■ EXERCICE ÉCRIT A:
Recopiez le passage du texte sur la quarantaine nationale situé entre « Nous voici à » et « nous convertir réellement. », ces deux passages inclus.

Nous voici à présent entrés en quarantaine nationale. Ce carême (c’est le même mot que «quarantaine») profane et républicain est en train de nous faire redécouvrir les vertus d’un certain retrait, de relations familiales vécues sans stratégie d’évitement, de la lecture, voire de la prière. Même si les derniers jours avant le confinement ont vu un peu de précipitation dans les supermarchés, chacun va enfin s’exercer à cette sobriété joyeuse qui constitue le meilleur du souci écologique contemporain mais à laquelle nous peinons tous à nous convertir réellement.
Comme le carême des chrétiens, la quarantaine nationale passe parle recueillement, une forme de jeûne et le partage. Qu’il est important, en ces temps d’inquiétude et de solitude, de veiller en particulier sur les personnes fragiles, âgées ou malades! Il est magnifique de voir surgir ici et là de nouveaux modes de solidarité et se déployer une véritable créativité de la charité. Des voisins qui se connaissaient à peine il y a encore quelques heures veillent à présent attentivement les uns sur les autres tout en respectant soigneusement les consignes sanitaires.

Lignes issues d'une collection
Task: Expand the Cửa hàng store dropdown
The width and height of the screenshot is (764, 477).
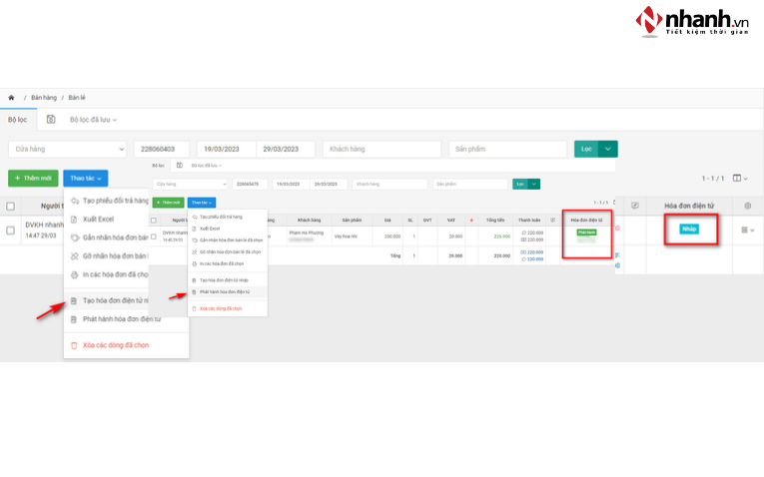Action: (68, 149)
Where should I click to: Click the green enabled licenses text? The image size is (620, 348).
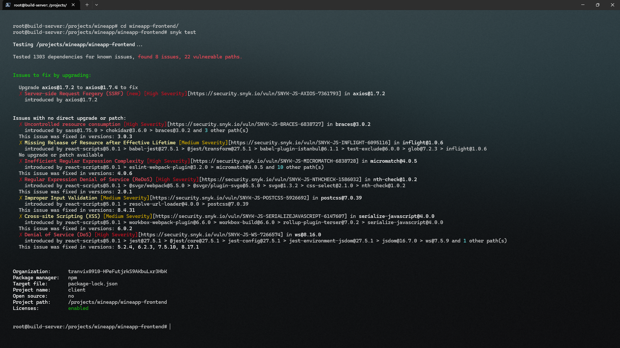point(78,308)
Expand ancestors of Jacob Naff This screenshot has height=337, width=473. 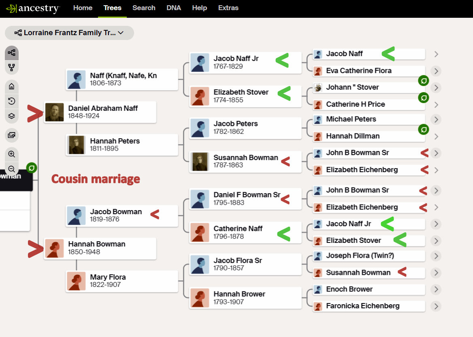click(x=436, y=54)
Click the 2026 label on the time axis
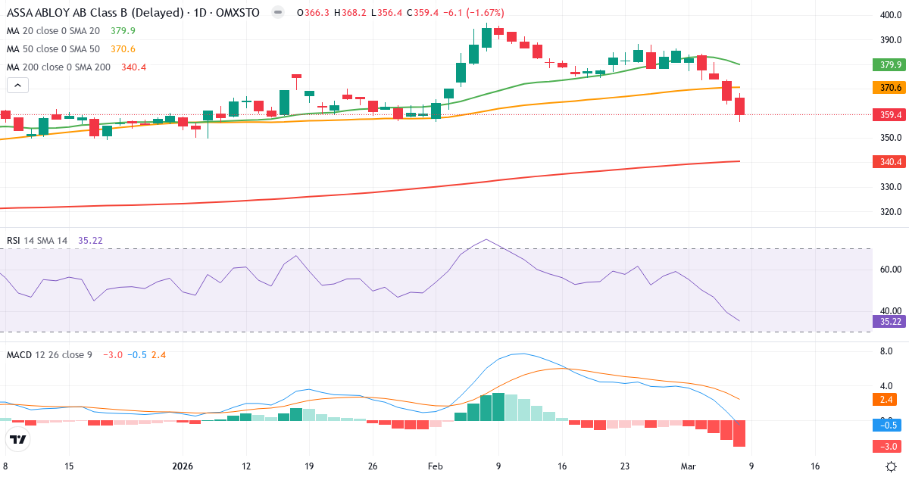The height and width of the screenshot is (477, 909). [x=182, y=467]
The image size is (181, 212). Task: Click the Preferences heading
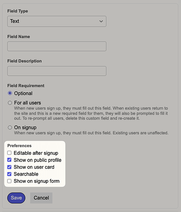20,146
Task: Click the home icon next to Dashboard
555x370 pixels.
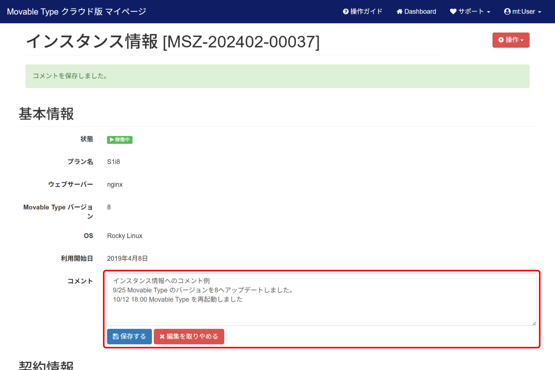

■ EXERCICE ÉCRIT B:
Repérez et recopiez toutes les lignes qui contiennent la chaîne « Task », en tenant compte de la casse.

■ CORRIGÉ A:
Nous voici à présent entrés en quarantaine nationale. Ce carême (c’est le même mot que «quarantaine») profane et républicain est en train de nous faire redécouvrir les vertus d’un certain retrait, de relations familiales vécues sans stratégie d’évitement, de la lecture, voire de la prière. Même si les derniers jours avant le confinement ont vu un peu de précipitation dans les supermarchés, chacun va enfin s’exercer à cette sobriété joyeuse qui constitue le meilleur du souci écologique contemporain mais à laquelle nous peinons tous à nous convertir réellement.

■ CORRIGÉ B:
Task: Expand the Cửa hàng store dropdown
The image size is (181, 212). Task: Click the Preferences heading
Task: Click the home icon next to Dashboard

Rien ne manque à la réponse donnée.